Archives Discussions

karx11erx · ‎05-04-2009

Having a pointer in a global struct causes CAL compile errors

I am passing a pointer in a global struct. No variables of the struct's type are used inside kernels, it's only used to pass values to the function that calls the kernels as in the following short example code:

typedef struct tTest { double* a; } tTest;

kernel void TestKernel (float s_in<>, out float s_out<>, float a0, float a1, float a2)
{
s_out = s_in * a0 * a1 * a2;
}

void TestFunc (float* a_in, float *a_out, tTest* t, int n)
{
    float    s_in;
    float s_out;
    float a [3];
    int i;

for (i = 0; i < 3; i++)
    a = (float) t.a [ i ];
streamRead (s_in, a_in);
TestKernel (s_in, s_out, a [0], a [1], a [2]);
streamWrite (s_out, a_out);
}

This leads to errors in CAL compile step. I cannot quite understand this, as TestFunc should be purely C++.

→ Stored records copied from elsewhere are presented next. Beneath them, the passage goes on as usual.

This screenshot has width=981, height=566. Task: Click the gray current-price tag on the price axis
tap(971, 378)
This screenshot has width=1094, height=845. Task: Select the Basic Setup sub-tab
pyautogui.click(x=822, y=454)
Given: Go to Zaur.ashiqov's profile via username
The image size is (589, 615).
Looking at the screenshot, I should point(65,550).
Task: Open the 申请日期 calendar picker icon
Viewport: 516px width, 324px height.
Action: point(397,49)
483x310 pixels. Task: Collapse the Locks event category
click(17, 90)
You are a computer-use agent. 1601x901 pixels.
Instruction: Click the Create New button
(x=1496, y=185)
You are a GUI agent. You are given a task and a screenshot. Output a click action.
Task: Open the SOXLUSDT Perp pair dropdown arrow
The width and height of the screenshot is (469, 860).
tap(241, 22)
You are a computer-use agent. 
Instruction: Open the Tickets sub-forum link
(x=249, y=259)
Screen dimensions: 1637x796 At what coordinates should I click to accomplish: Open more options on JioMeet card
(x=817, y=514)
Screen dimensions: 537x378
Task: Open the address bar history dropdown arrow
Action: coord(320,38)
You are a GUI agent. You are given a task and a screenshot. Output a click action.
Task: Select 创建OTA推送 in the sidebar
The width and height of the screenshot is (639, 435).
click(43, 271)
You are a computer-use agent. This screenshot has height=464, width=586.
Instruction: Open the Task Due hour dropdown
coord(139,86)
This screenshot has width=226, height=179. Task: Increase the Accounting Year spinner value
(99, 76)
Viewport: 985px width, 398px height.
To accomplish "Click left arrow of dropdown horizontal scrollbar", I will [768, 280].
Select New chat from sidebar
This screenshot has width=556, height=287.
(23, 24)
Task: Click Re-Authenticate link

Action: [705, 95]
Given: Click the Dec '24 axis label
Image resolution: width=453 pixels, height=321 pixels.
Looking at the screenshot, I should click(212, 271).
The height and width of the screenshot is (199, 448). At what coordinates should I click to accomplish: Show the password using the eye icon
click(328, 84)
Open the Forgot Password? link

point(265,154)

Not passing the values by a pointer unfortunately is not an option.

gaurav_garg · ‎05-05-2009

It looks like brcc fails to compile structs (if it has a pointer) even if it is unused in kernels. As a workaround, I would suggest you to move this struct definition in a header file and include that header in br file, so that brcc can ignore it.

Also, I would suggest you to move your complete non-kernel code out of br file. You can take a look at C++ API provided in Brook+ that allows you to write non-kernel code in C++ file and provides a lot more features.

karx11erx · ‎05-05-2009

brcc doesn't parse header files?

gaurav_garg · ‎05-05-2009

No, it doesn't.

karx11erx · ‎05-05-2009

Well, I can't see how to put the C++ code in a separate file and call the kernel functions from it from the documentation. I cannot find anything about that in the documentation, and I don't want to start coding too far beyond regular C/C++ code. If I could declare the kernel functions kind of "extern" or so, but it doesn't look like that's the way to go, and I will not start to code around on IL level.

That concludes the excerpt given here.